Former movie theater in Los Angeles, California

Kinema Theatre, later Tally's Kinema, Criterion Theater, Fox Criterion, Tally's Criterion, and Grand International, was a movie theater located at 640 South Grand Avenue in downtown Los Angeles. At one point a top theater in the city, it was demolished in 1941.

== History ==
Kinema Theater was designed by William J. Dodd for Emil Kehrlein. This theater, Kehrlein's third and largest, had a capacity of 2,400 and was considered "one of the most ambitious theaters on the Coast dedicated exclusively to motion pictures." It opened on December 15, 1917 with a screening of The Woman God Forgot and director Cecil B. DeMille in attendance.

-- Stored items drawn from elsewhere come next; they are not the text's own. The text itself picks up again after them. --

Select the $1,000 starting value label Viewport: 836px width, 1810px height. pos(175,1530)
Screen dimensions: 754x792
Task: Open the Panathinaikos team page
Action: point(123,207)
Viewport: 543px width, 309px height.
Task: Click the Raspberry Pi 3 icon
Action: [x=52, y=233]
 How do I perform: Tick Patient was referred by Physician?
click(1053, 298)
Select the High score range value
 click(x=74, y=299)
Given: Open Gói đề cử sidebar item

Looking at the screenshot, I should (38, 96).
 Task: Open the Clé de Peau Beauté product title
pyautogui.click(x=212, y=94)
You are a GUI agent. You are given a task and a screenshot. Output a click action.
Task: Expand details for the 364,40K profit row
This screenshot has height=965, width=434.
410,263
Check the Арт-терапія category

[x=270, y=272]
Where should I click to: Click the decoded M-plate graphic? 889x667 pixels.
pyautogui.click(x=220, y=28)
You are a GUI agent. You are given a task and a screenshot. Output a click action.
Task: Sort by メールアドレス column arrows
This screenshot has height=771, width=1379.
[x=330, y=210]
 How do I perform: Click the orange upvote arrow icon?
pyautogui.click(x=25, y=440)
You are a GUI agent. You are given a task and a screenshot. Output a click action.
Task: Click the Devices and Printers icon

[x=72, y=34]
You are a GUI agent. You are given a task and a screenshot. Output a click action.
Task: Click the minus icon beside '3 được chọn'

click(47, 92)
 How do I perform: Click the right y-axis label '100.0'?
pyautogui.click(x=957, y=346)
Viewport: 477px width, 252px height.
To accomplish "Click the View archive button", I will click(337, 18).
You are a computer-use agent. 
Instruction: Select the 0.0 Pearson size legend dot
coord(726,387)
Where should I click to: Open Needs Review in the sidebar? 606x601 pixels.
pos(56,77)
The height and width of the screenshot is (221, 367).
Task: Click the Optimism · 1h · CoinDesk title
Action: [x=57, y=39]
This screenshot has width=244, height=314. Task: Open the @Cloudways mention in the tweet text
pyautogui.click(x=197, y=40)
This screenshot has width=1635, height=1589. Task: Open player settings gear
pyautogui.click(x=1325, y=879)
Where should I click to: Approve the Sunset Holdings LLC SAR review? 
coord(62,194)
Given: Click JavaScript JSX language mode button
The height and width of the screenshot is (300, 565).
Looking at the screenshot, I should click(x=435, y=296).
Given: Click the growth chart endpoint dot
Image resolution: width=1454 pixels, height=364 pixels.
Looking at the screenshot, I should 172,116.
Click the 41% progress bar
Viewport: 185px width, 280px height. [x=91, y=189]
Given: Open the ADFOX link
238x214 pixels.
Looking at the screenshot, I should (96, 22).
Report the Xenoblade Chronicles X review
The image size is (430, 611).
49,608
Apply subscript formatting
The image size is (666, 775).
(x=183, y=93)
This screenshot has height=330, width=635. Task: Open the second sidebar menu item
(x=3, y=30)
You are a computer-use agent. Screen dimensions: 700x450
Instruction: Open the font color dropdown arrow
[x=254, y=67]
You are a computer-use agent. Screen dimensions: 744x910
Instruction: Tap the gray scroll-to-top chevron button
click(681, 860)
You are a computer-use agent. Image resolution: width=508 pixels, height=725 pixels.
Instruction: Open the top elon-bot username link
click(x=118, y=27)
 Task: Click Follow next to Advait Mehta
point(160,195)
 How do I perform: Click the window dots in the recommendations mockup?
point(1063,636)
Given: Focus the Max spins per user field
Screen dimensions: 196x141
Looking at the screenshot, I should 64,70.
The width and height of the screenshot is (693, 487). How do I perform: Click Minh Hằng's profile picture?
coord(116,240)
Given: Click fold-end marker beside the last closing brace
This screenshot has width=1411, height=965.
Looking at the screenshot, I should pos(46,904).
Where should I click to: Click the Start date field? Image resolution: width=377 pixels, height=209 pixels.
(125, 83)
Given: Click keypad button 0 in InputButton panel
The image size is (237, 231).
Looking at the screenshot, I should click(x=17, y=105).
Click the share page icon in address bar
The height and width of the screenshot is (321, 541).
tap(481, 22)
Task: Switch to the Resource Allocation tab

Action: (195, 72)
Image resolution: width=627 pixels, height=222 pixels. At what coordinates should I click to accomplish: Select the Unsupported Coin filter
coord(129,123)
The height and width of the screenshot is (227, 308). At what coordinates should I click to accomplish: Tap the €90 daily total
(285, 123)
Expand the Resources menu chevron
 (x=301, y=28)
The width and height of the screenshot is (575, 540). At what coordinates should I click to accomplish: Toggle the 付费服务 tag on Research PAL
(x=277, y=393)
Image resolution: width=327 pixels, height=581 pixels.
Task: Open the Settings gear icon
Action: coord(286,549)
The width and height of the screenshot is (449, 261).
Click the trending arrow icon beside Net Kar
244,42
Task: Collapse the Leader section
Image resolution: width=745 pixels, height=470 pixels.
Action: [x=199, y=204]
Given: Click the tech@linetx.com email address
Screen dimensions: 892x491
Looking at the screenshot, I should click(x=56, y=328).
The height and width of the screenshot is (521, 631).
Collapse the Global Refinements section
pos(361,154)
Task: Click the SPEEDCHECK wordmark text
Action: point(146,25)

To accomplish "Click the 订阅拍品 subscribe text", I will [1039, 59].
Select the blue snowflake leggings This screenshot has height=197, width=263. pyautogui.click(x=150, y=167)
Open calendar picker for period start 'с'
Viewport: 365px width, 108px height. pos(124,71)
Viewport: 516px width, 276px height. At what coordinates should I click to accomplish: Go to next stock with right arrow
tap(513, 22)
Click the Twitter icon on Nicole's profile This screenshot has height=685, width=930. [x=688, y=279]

In 1919, Thomas Lincoln Tally, owner of Tally's Broadway on nearby Broadway, bought this theater for approx. $650,000 and renamed it Tally's Kinema Theatre. In 1921, the theater underwent a $150,000 remodel.

West Coast Theaters bought the theater in 1923, after which it was gutted, redesigned in a Byzantine Revival style, renamed Criterion Theatre, and reduced in capacity to 1,800. It reopened on September 26, 1923 with the world premiere of Charlie Chaplin's A Woman of Paris. Fox West Coast Theaters took over the theater soon after.

In 1927, the theater hosted the west coast premiere of The Jazz Singer, making it one of the world's first talking picture theaters.

The theater was redesigned again and renamed Grand International in the 1930s. Grand International was considered a benchmark theater in Los Angeles; if a movie failed here, it was expected to fail everywhere.

The theater was demolished in 1941 and replaced by a parking lot.